AI didn’t cause the problem directly; the code worked (until it didn’t). But the speed of AI-assisted development let this new developer skip the design thinking that prevents these patterns from forming. The same thing happens to experienced developers when deadlines push delivery over maintainability. The difference is, an experienced developer often knows they’re taking on debt. They can spot antipatterns early because they’ve seen them repeatedly, and take steps to “pay off” the debt before it gets much more expensive to fix. Someone new to coding may not even realize it’s happening until it’s too late—and they haven’t yet built the tools or habits to prevent it.
Part of the reason new developers are especially vulnerable to this problem goes back to the Cognitive Shortcut Paradox (Radar, October 8). Without enough hands-on experience debugging, refactoring, and working through ambiguous requirements, they don’t have the instincts built up through experience to spot structural problems in AI-generated code. The AI can hand them a clean, working solution. But if they can’t see the design flaws hiding inside it, those flaws grow unchecked until they’re locked into the project, built into the foundations of the code so changing them requires extensive, frustrating work.
The signals of AI-accelerated technical debt show up quickly: highly coupled code where modules depend on each other’s internal details; “God objects” with too many responsibilities; overly structured solutions where a simple problem gets buried under extra layers. These are the same problems that typically reflect technical debt in human-built code; the reason they emerge so quickly in AI-generated code is because it can be generated much more quickly and without oversight or intentional design or architectural decisions being made. AI can generate these patterns convincingly, making them look deliberate even when they emerged by accident. Because the output compiles, passes tests, and works as expected, it’s easy to accept as “done” without thinking about how it will hold up when requirements change.

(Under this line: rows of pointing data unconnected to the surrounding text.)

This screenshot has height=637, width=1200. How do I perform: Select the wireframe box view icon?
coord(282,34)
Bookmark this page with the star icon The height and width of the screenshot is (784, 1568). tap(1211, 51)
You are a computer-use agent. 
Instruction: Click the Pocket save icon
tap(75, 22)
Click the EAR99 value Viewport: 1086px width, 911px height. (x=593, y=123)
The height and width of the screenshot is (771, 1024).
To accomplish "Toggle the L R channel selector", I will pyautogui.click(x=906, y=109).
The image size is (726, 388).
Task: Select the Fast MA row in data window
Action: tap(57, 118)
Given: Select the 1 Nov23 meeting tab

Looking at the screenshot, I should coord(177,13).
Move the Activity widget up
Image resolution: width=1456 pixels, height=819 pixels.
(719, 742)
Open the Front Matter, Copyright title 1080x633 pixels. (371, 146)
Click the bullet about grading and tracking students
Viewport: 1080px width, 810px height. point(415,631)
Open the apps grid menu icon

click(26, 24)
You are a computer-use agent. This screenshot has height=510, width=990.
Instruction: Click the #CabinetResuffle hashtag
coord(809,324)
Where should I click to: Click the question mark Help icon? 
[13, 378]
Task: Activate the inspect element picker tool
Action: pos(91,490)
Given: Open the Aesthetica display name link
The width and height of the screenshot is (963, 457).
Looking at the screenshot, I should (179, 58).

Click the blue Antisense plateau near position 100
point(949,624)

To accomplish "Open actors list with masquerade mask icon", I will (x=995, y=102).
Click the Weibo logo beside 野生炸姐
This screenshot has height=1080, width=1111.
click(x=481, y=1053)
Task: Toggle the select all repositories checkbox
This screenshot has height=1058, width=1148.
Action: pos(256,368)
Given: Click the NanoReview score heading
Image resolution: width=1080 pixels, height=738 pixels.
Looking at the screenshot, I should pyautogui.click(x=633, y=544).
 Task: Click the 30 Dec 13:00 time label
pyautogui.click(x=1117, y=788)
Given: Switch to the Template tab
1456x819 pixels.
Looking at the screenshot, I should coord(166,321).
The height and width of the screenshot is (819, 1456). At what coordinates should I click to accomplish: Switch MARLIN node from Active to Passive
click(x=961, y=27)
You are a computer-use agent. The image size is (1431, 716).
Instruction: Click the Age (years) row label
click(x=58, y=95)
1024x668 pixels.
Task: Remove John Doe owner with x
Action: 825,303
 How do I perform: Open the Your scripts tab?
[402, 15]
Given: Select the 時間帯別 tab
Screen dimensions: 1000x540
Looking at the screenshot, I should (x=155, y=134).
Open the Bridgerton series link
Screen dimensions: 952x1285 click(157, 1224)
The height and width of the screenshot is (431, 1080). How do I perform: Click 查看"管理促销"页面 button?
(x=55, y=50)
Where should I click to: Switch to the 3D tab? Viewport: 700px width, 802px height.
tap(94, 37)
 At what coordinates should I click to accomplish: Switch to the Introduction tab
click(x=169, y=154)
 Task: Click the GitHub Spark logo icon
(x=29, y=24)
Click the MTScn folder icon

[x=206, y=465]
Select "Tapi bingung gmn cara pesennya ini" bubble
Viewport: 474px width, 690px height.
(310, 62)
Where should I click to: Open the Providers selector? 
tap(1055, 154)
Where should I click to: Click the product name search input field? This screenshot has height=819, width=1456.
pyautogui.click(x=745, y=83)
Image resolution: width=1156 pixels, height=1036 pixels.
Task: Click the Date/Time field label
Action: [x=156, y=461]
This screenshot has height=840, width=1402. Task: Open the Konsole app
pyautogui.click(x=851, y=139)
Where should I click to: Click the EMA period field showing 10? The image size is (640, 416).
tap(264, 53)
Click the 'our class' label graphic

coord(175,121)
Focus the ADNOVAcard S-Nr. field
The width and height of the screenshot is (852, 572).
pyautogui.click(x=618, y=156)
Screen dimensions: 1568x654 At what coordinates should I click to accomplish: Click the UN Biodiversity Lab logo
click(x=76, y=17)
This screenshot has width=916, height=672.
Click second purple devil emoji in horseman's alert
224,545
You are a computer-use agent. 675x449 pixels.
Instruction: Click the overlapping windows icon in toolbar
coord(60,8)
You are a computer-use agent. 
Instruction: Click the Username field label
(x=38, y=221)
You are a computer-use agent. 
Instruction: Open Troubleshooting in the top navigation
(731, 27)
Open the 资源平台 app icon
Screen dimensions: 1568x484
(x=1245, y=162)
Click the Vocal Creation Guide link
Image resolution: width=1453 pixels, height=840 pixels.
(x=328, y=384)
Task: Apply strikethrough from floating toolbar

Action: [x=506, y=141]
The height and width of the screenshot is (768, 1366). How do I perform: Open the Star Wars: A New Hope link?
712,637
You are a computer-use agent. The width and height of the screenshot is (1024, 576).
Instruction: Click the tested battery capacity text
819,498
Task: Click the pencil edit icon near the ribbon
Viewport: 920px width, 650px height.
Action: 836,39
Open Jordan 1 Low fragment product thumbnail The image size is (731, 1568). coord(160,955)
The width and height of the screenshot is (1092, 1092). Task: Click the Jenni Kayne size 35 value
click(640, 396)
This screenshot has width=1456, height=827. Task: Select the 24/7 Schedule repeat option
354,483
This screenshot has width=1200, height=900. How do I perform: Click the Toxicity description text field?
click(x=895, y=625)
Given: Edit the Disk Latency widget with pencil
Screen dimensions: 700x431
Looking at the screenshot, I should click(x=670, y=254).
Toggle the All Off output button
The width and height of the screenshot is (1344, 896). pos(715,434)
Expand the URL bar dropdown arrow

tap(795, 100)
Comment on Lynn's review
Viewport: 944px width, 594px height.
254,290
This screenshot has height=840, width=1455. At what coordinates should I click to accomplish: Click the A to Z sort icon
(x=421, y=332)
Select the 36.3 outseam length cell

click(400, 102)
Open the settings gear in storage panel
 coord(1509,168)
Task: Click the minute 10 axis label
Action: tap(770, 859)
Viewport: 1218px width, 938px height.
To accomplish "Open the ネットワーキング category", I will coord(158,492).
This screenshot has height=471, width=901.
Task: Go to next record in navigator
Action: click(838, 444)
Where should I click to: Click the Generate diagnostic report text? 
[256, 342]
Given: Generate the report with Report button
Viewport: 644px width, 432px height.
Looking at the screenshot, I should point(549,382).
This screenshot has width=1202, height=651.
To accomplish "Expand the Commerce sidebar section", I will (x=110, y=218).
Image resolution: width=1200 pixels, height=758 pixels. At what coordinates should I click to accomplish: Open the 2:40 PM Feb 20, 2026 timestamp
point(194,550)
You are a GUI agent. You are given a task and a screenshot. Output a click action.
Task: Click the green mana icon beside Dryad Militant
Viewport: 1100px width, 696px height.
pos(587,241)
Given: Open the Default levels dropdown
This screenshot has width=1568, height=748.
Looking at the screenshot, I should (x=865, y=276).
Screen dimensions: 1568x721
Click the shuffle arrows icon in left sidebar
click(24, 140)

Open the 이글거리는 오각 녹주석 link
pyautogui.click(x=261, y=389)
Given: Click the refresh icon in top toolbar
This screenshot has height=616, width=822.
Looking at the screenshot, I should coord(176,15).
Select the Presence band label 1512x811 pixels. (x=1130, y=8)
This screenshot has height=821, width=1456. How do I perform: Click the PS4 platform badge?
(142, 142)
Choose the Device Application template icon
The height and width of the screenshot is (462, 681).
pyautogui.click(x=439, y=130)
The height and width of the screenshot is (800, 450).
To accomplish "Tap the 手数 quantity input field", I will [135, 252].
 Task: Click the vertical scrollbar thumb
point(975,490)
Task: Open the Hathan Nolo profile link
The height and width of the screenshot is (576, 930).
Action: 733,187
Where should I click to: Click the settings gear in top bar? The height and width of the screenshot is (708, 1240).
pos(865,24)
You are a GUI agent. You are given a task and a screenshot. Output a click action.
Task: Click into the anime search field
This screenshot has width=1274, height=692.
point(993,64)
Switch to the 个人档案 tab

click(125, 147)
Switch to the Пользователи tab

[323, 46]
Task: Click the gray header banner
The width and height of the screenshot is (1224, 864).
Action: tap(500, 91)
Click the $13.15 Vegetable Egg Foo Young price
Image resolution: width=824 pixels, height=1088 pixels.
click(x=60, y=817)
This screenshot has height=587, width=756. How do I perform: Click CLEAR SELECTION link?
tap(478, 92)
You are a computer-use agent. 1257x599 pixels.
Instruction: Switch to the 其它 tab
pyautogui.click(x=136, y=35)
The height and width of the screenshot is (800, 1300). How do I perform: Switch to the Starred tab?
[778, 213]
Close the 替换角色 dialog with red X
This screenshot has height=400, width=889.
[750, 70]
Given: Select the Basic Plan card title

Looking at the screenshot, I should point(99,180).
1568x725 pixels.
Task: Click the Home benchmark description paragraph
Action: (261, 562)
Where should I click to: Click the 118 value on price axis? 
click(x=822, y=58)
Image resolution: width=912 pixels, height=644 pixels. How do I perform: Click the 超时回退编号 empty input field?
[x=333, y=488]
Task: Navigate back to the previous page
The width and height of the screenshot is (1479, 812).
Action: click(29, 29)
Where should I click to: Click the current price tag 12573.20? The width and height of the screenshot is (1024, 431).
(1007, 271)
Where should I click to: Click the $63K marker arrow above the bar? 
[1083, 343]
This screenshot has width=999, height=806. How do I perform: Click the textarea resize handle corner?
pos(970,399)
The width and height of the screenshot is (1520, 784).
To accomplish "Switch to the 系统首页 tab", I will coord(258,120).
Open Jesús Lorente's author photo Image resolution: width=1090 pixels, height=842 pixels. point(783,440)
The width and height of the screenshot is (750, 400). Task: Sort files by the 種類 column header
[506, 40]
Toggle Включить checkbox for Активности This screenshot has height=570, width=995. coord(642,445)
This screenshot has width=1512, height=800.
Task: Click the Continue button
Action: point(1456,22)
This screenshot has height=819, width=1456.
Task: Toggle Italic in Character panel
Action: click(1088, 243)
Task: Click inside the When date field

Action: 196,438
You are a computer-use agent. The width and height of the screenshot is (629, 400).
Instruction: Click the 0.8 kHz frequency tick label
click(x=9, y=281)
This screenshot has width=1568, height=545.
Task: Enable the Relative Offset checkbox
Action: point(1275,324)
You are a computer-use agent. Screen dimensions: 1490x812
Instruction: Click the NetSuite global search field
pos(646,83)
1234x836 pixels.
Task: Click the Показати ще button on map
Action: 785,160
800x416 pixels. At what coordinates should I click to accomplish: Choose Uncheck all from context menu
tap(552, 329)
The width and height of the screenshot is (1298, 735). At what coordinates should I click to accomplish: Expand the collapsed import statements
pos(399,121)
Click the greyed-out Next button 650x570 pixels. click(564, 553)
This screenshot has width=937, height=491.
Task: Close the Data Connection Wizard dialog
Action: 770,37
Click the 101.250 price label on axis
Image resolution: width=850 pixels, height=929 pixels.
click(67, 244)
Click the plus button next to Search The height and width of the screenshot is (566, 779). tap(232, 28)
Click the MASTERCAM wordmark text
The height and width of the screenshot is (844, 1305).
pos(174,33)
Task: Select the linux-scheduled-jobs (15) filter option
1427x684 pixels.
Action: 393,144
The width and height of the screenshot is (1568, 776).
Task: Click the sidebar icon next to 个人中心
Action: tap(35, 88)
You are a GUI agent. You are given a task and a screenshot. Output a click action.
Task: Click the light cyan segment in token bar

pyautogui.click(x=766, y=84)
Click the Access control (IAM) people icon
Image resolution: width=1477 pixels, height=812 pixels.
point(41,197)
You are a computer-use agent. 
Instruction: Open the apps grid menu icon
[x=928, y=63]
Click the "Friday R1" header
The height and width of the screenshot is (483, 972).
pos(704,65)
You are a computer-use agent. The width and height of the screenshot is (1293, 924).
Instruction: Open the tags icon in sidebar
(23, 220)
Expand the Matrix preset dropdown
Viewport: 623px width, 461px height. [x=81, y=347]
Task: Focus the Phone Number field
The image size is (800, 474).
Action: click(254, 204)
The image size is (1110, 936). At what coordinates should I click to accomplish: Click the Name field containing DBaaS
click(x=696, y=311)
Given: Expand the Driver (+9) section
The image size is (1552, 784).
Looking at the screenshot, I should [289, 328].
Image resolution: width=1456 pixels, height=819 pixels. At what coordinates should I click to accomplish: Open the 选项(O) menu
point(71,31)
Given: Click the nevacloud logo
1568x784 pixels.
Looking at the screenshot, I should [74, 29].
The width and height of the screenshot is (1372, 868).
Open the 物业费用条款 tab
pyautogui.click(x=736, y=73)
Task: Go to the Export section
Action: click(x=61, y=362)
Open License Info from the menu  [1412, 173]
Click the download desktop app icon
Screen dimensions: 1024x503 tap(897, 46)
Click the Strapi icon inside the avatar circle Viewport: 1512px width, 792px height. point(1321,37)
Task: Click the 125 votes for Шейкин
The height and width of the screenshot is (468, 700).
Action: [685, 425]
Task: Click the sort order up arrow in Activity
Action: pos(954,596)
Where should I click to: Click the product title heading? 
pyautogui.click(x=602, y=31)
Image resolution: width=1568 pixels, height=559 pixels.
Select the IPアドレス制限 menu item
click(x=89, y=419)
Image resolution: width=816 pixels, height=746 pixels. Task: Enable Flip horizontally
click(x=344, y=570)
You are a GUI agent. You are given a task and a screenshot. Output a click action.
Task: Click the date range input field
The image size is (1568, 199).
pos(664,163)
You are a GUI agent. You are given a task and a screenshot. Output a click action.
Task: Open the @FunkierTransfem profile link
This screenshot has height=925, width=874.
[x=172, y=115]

When adding or updating a unit test feels unreasonably difficult, that’s often the first sign the design is too rigid. The test is telling you something about the structure—maybe the code is too intertwined, maybe the boundaries are unclear. This feedback loop works whether the code was AI-generated or handwritten, but with AI the friction often shows up later, after the code has already been merged.
That’s where the “trust but verify” habit comes in. Trust the AI to give you a starting point, but verify that the design supports change, testability, and clarity. Ask yourself whether the code will still make sense to you—or anyone else—months from now. In practice, this can mean quick design reviews even for AI-generated code, refactoring when coupling or duplication starts to creep in, and taking a deliberate pass at naming so variables and functions read clearly. These aren’t optional touches; they’re what keep a codebase from locking in its worst early decisions.
AI can help with this too: It can suggest refactorings, point out duplicated logic, or help extract messy code into cleaner abstractions. But it’s up to you to direct it to make those changes, which means you have to spot them first—which is much easier for experienced developers who have seen these problems over the course of many projects.
Left to its defaults, AI-assisted development is biased toward adding new code, not revisiting old decisions. The discipline to avoid technical debt comes from building design checks into your workflow so AI’s speed works in service of maintainability instead of against it.